Creating proper style setups is the only hard part, but you only need one person to do that. The writers just write and the style doc I wrote years ago needs little if any maintenance.
 
SWYFT Software which became the foundation of the Cannon Cat. It's a fairly unique word processing environment concieved by Jef Raskin and his cohorts.

regards,
Mike Willegal
 
It was awful in almost every way, but I grew to love many of the version's of Radio Shack's Scripsit.

They were all different, yet oddly familiar. I've used it on a a model II (TRS-DOS) , model 4 (TRS-DOS) , a model 1000 (MS-DOS), a model 16 in Xenix and also a version that ran under SCO Unix/Xenix.

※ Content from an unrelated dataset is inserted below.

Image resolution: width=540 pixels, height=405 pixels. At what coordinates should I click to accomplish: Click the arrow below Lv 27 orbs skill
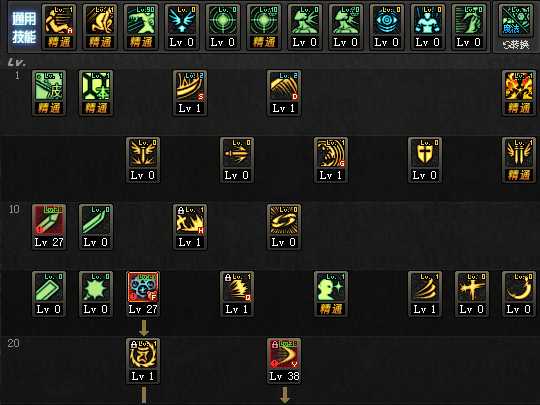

God help me, I learned to do a lot with that beastly program.
 
kb2syd

When the company that I worked for received their TRS-80 Model II setup, back in 1981 or so, the word processor of choice (for us) was Scripsit. We were located way up north in Michigan's lower peninsula, and about 4 or 5 blocks from being in the "sticks". We didn't have ready access to all the latest name-brand software packages, and it had to be relatively simple to use. Most of the staff had never seen a PC, let alone use one. I had a Model 100 purchased through a company plan, and was able to a find small version of Scripsit that would run on it. Kind of primitive by today's standards, but considered to be on the leading edge back in the early 80's.
 
I don't suppose the Canon Cat really counts, but it's got the cleanest and most intuitive word processing software I've ever seen.
 
In my field service travels in the 70's it seemed every big business office had some Wang word processors in use. I didn't know about it at the time, but the Wang wiki page says their OIS model in the late 70's was 8080 based and multiuser.
 
I used to have a whole slew of their OIS machines. Unfortunately they went in the trash due to space constraints and lack of interested takers.

Very interesting machines though.

They have no qualms about boasting their make when you turn them on.